However, as soon as international rivalry between imperialist powers becomes too intense, capitalists will attempt to maintain their profit rates by depressing wages and laying people off in their own country. Workers' real wages will also suffer if military spending goes beyond a certain point. Moreover, if militarism leads to actual war, the working class has much more to lose than to gain as they will be fighting it and making the necessary sacrifices on the "home front" in order to win it. In addition, while imperialism can improve living conditions (for a time), it cannot remove the hierarchical nature of capitalism and therefore cannot stop the class struggle, the spirit of revolt and the instinct for freedom.
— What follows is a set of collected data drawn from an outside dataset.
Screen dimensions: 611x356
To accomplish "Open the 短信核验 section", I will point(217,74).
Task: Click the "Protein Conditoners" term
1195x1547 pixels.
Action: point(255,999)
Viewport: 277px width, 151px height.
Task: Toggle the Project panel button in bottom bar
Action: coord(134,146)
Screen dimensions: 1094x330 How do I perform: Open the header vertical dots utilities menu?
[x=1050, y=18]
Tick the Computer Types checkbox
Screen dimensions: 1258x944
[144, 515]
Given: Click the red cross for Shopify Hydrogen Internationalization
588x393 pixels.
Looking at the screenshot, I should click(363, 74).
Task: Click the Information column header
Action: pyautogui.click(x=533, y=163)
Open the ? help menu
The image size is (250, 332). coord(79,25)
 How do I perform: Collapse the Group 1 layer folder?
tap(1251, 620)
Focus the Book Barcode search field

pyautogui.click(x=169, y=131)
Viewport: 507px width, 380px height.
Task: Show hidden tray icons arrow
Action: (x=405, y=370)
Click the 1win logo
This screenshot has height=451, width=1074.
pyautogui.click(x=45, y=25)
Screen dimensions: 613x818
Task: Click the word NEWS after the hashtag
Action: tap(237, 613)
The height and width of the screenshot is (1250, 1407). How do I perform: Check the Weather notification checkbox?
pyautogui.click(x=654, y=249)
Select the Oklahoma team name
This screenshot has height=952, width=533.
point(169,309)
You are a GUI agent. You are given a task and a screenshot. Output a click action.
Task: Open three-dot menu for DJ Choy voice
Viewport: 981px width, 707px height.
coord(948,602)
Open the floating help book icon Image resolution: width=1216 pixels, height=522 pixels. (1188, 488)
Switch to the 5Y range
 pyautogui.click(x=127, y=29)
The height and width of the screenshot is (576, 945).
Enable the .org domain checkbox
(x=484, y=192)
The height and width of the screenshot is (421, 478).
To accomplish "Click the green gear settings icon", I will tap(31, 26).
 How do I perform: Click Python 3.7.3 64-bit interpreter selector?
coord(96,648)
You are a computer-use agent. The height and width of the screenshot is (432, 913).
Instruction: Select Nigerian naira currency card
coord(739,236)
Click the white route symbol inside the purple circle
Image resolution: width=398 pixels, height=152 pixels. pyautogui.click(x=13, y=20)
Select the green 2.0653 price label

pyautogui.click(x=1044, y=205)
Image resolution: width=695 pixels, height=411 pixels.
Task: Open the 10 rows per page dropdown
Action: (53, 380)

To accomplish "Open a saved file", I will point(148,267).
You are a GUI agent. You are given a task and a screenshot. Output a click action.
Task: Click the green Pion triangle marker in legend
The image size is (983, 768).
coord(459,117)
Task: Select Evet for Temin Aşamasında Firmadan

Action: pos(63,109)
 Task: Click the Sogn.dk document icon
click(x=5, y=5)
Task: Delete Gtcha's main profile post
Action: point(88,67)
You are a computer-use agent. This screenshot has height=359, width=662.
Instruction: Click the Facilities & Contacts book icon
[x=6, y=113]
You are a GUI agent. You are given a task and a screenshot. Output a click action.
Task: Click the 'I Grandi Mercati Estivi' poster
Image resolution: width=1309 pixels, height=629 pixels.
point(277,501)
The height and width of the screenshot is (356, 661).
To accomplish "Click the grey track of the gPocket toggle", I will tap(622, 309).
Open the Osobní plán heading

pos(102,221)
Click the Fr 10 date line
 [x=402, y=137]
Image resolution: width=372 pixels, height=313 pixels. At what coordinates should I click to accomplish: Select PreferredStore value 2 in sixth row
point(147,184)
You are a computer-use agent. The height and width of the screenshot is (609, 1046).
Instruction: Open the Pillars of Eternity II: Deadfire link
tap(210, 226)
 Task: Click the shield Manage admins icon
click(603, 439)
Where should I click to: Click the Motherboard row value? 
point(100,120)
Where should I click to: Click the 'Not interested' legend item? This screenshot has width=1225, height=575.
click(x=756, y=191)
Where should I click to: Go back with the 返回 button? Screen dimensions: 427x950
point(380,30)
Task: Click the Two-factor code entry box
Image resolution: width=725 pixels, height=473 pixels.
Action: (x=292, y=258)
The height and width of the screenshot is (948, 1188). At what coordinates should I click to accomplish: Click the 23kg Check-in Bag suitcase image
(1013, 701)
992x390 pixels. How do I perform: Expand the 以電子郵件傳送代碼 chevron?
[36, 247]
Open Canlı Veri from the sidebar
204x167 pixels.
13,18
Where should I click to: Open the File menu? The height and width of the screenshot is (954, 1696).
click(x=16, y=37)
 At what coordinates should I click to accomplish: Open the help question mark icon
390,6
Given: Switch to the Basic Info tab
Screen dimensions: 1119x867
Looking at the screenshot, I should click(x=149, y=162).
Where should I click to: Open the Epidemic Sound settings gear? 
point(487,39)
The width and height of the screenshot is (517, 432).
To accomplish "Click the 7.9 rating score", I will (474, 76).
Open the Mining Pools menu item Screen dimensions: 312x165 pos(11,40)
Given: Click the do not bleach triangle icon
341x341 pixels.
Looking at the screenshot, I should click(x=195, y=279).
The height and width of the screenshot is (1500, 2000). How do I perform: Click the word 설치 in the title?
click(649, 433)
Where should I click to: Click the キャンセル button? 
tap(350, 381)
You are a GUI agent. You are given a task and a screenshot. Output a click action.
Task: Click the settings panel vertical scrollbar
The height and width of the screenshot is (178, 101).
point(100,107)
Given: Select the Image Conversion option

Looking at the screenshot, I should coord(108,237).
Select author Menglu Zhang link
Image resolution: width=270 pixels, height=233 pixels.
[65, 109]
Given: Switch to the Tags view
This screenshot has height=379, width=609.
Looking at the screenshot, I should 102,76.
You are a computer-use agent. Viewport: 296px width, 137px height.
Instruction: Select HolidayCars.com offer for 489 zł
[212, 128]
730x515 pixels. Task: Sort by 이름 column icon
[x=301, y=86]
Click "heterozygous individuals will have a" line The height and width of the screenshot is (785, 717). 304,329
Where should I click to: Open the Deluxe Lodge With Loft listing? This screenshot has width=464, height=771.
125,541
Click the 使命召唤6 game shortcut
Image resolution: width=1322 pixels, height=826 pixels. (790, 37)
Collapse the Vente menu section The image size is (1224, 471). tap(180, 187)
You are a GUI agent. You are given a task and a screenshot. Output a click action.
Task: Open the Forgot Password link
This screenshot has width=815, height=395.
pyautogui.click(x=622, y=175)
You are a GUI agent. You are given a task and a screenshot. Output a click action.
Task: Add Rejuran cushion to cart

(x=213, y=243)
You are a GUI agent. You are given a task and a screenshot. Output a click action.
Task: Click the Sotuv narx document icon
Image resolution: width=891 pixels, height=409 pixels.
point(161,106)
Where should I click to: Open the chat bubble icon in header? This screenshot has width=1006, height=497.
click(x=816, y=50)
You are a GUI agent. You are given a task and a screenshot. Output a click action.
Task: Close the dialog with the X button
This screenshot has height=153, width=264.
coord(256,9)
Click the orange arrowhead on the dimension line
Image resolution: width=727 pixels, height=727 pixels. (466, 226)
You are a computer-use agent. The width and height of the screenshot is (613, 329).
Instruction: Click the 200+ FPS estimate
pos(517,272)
So, while workers in the developed nations may sometimes benefit from imperialism, such periods cannot last long and cannot end the class struggle.
Rudolf Rocker was correct to stress the contradictory (and self-defeating) nature of working class support for imperialism:
"No doubt some small comforts may sometimes fall to the share of the workers when the bourgeoisie of their country attain some advantage over that of another country; but this always happens at the cost of their own freedom and the economic oppression of other peoples. The worker . . . participates to some extent in the profits which, without effort on their part, fall into the laps of the bourgeoisie of his country from the unrestrained exploitation of colonial peoples; but sooner or later there comes the time when these people too, wake up, and he has to pay all the more dearly for the small advantages he has enjoyed. . . . Small gains arising from increased opportunity of employment and higher wages may accrue to the workers in a successful state from the carving out of new markets at the cost of others; but at the same time their brothers on the other side of the border have to pay for them by unemployment and the lowering of the standards of labour. The result is an ever widening rift in the international labour movement . . . By this rift the liberation of the workers from the yoke of wage-slavery is pushed further and further into the distance. As long as the worker ties up his interests with those of the bourgeoisie of his country instead of with his class, he must logically also take in his stride all the results of that relationship. He must stand ready to fight the wars of the possessing classes for the retention and extension of their markets, and to defend any injustice they may perpetrate on other people . . . Only when the workers in every country shall come to understand clearly that their interests are everywhere the same, and out of this understanding learn to act together, will the effective basis be laid for the international liberation of the working class." [Anarcho-Syndicalism, p. 71]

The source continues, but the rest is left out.